Date of Award

1982

Document Type

Dissertation

Degree Name

Doctor of Philosophy

College

Seventh-day Adventist Theological Seminary

Program

Religion, Theological Studies PhD

First Advisor

Hans K. LaRondelle

Second Advisor

Raoul Dederen

Third Advisor

William G. Johnsson

Abstract

The writings of Ellen G. White, pioneer leader of the Seventh-day Adventist Church, exhibit two apparently contradictory streams or thought on the time of the parousia. On one hand she wrote that the time of Christ's coming is fixed by God and will occur soon; on the other, that He has been delayed by the church's failures to preach the gospel and live holy lives. Her point of entry into eschatological thought was the prediction of William Miller that Christ would return in 1844, rooted in the time prophecies of Daniel and summarized in the three angels' messages of Rev 14:5-12. She based her conviction of the soon coming of Christ on the past fulfillment of those prophecies. They took precedence in her mind over the familiar signs of the times. Christ's soon coming became a motive behind all White's exhortations to holy living and diligent witnessing. Her ethical program was inspired by the Millerite movement and informed by the Holiness movement.
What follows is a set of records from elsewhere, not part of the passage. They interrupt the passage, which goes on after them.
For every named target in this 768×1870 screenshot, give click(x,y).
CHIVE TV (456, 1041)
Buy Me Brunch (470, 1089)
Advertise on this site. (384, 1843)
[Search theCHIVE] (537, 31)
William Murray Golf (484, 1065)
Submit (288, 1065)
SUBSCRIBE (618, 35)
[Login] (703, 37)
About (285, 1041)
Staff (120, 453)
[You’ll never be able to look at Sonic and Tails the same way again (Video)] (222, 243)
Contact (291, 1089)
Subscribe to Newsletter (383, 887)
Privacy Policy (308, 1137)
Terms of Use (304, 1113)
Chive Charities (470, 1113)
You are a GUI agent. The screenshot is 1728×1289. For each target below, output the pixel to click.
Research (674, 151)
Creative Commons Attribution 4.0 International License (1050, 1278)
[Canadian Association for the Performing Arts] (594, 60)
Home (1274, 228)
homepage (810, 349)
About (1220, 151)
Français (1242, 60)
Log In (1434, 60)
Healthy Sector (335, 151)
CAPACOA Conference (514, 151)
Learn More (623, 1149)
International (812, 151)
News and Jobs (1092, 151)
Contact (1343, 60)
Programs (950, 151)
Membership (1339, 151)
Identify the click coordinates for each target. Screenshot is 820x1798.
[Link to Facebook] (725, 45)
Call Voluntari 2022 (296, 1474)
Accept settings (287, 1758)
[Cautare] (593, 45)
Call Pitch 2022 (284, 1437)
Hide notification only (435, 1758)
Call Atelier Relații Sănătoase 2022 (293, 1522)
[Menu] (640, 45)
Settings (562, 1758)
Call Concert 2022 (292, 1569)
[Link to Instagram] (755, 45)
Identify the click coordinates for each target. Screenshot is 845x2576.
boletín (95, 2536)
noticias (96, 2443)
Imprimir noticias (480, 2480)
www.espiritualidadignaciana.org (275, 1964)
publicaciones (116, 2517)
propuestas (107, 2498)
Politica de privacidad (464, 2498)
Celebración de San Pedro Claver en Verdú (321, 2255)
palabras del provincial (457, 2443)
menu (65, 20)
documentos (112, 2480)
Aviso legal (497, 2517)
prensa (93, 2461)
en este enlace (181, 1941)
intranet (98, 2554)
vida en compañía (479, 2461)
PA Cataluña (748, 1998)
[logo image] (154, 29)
The prophecy of the three angels explained her people's place in salvation history and gave them their commission: to prepare a people to meet the Lord. While White consistently wrote of the nearness of the end throughout her ministry, she added the concept of contingency and delay in 1883, in reply to a critic's charge that she was a false prophet because Christ had not come. She said He had been delayed by the past and present sins of His people. Delay then became a new motive behind the same exhortations seen in the nearness stream of her thought. The tension between nearness and delay can not be completely harmonized in Ellen White's writings, except perhaps by suggesting that the time of the end is fixed from God's view point but delayed from man's. She shares many characteristics with ancient apocalypses in which contradictory statements were often laid alongside each other without trying to work out all the logical questions. The fact that she used both nearness and delay as motives behind the same kinds of exhortations shows that White was more concerned about the ethical effects of her eschatology than about its chronology.

Subject Area

Second Advent, White, Ellen Gould Harmon, 1827-1915--Theology, Andrews University--Dissertations--Second Advent.